From be4cd48c07b7c0ce41d85763cda8ce41754f3d97 Mon Sep 17 00:00:00 2001
From: Johannes Zauner <112665672+JZauner@users.noreply.github.com>
Date: Wed, 9 Oct 2024 13:51:24 +0200
Subject: [PATCH 1/2] Increment version number to 0.4.2

---
 DESCRIPTION   |  3 ++-
 NEWS.md       |  2 ++
 R/import_LL.R | 18 ++++++++++++++++++
 3 files changed, 22 insertions(+), 1 deletion(-)

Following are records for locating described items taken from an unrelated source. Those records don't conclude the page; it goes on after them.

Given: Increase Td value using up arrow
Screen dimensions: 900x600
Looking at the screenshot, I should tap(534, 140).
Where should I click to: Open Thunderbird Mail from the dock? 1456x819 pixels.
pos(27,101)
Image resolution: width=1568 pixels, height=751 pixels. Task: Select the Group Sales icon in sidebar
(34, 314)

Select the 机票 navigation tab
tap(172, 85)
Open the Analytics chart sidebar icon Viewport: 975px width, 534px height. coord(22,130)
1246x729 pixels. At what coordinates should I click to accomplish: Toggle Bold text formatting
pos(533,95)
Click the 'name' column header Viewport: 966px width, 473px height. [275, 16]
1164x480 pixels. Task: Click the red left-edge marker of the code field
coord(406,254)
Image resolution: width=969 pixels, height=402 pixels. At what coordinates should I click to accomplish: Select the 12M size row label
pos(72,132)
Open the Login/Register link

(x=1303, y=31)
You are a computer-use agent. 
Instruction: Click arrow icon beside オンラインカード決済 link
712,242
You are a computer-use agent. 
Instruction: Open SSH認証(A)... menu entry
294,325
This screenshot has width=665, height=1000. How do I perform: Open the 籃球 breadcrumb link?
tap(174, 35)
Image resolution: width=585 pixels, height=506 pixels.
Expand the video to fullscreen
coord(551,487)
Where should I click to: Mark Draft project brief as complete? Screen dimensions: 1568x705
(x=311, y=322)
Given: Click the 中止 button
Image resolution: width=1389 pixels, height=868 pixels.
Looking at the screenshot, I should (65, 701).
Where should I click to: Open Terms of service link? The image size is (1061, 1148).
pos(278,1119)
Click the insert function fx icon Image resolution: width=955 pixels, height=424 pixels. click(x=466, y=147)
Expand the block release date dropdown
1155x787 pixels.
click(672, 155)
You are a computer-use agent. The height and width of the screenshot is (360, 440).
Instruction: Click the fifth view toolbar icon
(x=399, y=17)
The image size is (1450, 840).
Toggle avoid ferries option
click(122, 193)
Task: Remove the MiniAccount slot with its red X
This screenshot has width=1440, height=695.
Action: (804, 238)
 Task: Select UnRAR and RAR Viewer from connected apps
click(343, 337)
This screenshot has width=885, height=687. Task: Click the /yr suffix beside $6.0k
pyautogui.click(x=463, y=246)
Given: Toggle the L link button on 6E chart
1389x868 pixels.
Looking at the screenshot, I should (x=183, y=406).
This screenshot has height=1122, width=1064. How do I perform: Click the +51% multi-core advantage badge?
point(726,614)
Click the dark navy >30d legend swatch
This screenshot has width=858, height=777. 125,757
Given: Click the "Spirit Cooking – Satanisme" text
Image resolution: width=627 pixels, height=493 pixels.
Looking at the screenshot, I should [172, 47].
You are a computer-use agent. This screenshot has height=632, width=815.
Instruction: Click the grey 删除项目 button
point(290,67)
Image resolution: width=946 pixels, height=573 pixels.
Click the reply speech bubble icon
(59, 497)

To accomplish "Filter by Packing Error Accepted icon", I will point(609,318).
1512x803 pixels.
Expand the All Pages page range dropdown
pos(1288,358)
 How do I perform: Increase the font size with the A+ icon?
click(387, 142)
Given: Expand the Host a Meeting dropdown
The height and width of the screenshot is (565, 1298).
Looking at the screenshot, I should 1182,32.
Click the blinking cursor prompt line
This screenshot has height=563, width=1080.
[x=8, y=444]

diff --git a/DESCRIPTION b/DESCRIPTION
index 37dbd85..e589d28 100644
--- a/DESCRIPTION
+++ b/DESCRIPTION
@@ -1,6 +1,6 @@
 Package: LightLogR
 Title: Process Data from Wearable Light Loggers and Optical Radiation Dosimeters
-Version: 0.4.1
+Version: 0.4.2
 Authors@R: c(
     person("Johannes", "Zauner", 
       email = "johannes.zauner@tum.de", role = c("aut", "cre"),
@@ -32,6 +32,7 @@ Imports:
     ggsci,
     ggtext,
     hms,
+    janitor,
     lubridate,
     magrittr,
     pkgload,
diff --git a/NEWS.md b/NEWS.md
index 76f5f95..79399b6 100644
--- a/NEWS.md
+++ b/NEWS.md
@@ -1,3 +1,5 @@
+# LightLogR 0.4.2
+
 # LightLogR 0.4.1
 
 * added support for OcuWEAR devices
diff --git a/R/import_LL.R b/R/import_LL.R
index 790bf1b..dd9c18b 100644
--- a/R/import_LL.R
+++ b/R/import_LL.R
@@ -44,6 +44,7 @@
 #'   column. If the column is not present it will add this column and fill it
 #'   with the filename of the importfile (see param `auto.id`).
 #' * `print_n` can be used if you want to see more rows from the observation intervals
+#' * `remove_duplicates` can be used if identical observations are present within or across multiple files. The default is `FALSE`. The function keeps only unique observations (=rows) if set to' TRUE'. This is a convenience implementation of [dplyr::distinct()].
 #'
 #' @param ... Parameters that get handed down to the specific import functions
 #' @param device From what device do you want to import? For a few devices,
@@ -282,6 +283,7 @@ imports <- function(device,
       locale = readr::default_locale(),
       silent = FALSE,
       print_n = 10,
+      remove_duplicates = FALSE,
       ... =
     ),
     #function expression
@@ -353,6 +355,22 @@ imports <- function(device,
         )
       }
       
+      #if there are duplicate rows, remove them and print an info message
+      duplicates <- suppressMessages(janitor::get_dupes(data, -file.name) %>% nrow())
+      orig_rows <- data %>% nrow()
+      
+      if(duplicates > 0 & remove_duplicates) {
+        data <- data %>% dplyr::distinct(dplyr::pick(-file.name),.keep_all = TRUE)
+        cat(paste0(format(orig_rows - nrow(data), big.mark = "'"), " duplicate rows were removed during import.\n"))
+      }
+      
+      #if there are untreated duplicate rows, give a warning
+      if(duplicates > 0 & !remove_duplicates) {
+        messages <- paste0(format(duplicates, big.mark = "'"), " rows in your dataset(s) are identical to at least one other row. This causes problems during analysis. Please set `remove_duplicates = TRUE` during import. \nIf you still want to import the data as is and it failed with an error, try setting `auto.plot = FALSE`. You may want to do this to find out which entries are duplicates. Use `{replace_with_data_object} %>% janitor::get_dupes(-file.name) on your imported dataset.\n")
+        cat(messages)
+        warning(messages)
+      }
+      
       #if dst_adjustment is TRUE, adjust the datetime column
       if(dst_adjustment) {
         data <- data %>% dst_change_handler(filename.colname = file.name)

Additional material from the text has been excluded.